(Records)
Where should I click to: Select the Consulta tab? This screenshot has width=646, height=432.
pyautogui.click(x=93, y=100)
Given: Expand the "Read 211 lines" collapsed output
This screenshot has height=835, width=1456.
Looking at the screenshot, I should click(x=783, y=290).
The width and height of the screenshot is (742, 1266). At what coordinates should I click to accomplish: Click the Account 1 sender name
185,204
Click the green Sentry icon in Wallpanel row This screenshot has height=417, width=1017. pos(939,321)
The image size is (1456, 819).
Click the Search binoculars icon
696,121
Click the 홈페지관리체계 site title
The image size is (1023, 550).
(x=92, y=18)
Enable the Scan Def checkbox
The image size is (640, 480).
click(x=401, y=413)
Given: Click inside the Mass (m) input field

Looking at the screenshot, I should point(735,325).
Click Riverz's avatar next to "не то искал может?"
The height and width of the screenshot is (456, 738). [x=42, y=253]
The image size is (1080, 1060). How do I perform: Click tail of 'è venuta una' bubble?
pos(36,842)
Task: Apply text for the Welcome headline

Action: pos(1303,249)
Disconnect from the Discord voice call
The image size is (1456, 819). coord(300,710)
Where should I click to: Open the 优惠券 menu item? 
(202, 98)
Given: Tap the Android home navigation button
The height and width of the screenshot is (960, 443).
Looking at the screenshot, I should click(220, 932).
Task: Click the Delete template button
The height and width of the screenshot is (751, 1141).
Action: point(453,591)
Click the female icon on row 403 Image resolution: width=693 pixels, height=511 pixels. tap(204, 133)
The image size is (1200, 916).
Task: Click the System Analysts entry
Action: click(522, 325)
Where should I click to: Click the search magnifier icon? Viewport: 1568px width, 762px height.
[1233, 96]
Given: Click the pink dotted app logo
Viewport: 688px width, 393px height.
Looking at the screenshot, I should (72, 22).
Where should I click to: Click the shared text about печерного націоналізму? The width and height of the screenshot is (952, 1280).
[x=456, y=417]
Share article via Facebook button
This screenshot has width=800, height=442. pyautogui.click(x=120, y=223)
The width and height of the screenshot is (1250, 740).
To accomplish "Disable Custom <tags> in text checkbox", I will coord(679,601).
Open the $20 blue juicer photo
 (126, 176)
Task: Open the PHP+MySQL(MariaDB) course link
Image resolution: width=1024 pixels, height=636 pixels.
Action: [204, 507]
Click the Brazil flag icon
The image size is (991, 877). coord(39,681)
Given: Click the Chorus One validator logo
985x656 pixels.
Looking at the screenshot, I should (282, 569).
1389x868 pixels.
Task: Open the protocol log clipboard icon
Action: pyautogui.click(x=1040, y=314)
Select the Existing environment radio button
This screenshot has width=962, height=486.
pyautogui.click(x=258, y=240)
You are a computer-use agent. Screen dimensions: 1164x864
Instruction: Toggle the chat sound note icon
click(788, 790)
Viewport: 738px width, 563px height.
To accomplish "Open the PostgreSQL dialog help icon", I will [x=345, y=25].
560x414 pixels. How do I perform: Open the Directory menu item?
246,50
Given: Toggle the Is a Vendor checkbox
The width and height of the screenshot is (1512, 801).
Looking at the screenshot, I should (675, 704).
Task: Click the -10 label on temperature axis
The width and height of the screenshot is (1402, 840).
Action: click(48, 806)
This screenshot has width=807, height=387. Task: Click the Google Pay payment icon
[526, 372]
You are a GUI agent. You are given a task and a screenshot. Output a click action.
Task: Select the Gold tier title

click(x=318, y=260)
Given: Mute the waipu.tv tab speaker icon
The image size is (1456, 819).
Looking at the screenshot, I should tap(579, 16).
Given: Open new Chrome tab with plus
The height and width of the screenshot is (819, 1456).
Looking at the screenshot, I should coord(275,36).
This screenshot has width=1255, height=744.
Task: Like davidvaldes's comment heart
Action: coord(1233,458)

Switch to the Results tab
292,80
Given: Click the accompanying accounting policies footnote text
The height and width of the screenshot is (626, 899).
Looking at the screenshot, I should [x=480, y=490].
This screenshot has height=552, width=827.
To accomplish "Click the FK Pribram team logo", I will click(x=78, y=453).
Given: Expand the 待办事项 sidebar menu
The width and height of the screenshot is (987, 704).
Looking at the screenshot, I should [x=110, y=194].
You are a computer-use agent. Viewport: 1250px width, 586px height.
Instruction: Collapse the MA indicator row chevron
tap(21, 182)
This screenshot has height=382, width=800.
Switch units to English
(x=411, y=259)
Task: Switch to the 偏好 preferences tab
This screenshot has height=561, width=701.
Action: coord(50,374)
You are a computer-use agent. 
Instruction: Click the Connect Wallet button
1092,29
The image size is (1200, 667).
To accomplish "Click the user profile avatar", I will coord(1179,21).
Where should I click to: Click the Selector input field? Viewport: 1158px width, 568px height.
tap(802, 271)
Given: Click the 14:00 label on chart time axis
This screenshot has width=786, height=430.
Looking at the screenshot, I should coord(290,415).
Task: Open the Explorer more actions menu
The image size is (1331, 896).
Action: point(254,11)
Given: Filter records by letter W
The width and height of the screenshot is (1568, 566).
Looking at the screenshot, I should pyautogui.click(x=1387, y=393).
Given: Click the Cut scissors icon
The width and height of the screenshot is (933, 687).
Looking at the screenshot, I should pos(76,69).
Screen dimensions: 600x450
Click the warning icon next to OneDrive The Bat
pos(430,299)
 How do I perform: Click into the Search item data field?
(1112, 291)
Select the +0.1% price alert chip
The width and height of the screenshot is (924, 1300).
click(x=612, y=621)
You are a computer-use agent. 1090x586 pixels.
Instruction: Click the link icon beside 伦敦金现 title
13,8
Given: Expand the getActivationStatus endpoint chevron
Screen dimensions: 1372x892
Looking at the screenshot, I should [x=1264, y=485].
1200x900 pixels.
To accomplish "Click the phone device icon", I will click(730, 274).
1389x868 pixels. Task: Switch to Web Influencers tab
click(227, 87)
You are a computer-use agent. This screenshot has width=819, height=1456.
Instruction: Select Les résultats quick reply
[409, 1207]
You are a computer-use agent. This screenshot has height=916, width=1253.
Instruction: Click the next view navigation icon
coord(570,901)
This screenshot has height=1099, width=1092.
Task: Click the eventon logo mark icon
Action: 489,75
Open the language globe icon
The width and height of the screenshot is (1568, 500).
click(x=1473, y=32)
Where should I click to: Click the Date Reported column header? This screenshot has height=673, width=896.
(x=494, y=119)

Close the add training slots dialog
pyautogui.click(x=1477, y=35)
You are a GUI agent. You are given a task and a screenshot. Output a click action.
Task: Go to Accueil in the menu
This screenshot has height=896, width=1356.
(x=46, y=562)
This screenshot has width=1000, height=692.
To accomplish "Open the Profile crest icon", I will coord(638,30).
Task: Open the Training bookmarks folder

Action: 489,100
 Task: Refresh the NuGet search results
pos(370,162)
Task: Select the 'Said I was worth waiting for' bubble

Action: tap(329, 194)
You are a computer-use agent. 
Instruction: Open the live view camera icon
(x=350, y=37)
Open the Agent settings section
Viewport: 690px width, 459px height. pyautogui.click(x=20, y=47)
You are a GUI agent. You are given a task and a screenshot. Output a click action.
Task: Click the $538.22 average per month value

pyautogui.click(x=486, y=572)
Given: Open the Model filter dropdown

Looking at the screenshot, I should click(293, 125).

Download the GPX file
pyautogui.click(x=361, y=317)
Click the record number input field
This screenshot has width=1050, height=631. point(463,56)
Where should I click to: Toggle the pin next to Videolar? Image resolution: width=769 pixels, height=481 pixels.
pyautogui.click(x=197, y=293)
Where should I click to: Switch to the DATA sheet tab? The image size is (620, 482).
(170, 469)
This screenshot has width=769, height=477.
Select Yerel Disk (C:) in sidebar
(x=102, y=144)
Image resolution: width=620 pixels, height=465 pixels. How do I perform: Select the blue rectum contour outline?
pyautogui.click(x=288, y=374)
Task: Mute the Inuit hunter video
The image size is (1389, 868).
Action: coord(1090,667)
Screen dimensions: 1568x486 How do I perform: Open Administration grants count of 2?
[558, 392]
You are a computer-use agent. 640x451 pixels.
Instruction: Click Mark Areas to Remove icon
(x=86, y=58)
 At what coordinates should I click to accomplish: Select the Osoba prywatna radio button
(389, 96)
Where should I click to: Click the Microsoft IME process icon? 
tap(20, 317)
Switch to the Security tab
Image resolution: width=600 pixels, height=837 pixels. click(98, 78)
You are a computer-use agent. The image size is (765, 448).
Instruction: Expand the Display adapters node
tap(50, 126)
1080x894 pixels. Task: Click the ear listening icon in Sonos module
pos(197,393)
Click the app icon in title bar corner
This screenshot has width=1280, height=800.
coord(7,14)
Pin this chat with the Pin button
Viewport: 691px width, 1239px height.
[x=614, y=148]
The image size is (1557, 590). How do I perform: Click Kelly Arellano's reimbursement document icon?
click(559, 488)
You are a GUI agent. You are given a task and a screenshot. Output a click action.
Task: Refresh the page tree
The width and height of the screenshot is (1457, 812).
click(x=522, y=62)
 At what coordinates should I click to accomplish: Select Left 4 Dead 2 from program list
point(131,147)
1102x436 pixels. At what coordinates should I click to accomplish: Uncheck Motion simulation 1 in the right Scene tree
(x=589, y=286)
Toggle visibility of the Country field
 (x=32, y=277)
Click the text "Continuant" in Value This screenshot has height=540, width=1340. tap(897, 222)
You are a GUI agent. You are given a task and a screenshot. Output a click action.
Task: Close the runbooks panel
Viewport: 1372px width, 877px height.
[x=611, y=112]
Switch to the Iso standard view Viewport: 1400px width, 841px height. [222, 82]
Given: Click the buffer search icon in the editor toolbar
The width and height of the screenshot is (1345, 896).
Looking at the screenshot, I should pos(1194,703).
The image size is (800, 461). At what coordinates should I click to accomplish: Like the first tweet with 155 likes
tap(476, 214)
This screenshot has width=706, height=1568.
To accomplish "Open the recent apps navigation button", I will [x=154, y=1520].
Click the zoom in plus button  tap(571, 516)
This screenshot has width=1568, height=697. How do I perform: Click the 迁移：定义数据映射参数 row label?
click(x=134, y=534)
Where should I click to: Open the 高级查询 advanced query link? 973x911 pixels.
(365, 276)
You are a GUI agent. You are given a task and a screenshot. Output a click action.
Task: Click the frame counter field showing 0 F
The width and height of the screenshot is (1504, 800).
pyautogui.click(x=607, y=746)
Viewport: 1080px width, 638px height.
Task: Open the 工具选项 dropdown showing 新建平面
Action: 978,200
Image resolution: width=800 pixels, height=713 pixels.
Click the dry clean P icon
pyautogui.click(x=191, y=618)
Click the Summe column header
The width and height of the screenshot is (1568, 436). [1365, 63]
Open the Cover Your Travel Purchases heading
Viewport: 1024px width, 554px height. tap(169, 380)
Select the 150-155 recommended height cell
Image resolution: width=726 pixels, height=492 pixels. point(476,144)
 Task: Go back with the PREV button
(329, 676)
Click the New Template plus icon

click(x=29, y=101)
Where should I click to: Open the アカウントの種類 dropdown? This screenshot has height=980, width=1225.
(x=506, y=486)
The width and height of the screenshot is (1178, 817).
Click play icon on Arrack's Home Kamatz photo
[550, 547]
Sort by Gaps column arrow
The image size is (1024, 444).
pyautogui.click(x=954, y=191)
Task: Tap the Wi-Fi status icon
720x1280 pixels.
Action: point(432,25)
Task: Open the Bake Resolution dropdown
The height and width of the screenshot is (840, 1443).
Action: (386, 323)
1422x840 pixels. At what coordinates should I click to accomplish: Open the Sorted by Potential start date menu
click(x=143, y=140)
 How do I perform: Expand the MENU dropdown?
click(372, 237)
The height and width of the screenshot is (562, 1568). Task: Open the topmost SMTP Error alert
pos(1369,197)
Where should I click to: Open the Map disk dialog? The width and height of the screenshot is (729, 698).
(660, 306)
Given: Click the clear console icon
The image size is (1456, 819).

GOAL →
Put the lines of the listing into a JSON list of strings, one string per line and no blank lines. Start at the first line of the listing and end at the line that contains "click(x=401, y=413)".

SOLUTION BELOW →
[
  "Where should I click to: Select the Consulta tab? This screenshot has width=646, height=432.",
  "pyautogui.click(x=93, y=100)",
  "Given: Expand the \"Read 211 lines\" collapsed output",
  "This screenshot has height=835, width=1456.",
  "Looking at the screenshot, I should click(x=783, y=290).",
  "The width and height of the screenshot is (742, 1266). At what coordinates should I click to accomplish: Click the Account 1 sender name",
  "185,204",
  "Click the green Sentry icon in Wallpanel row This screenshot has height=417, width=1017. pos(939,321)",
  "The image size is (1456, 819).",
  "Click the Search binoculars icon",
  "696,121",
  "Click the 홈페지관리체계 site title",
  "The image size is (1023, 550).",
  "(x=92, y=18)",
  "Enable the Scan Def checkbox",
  "The image size is (640, 480).",
  "click(x=401, y=413)"
]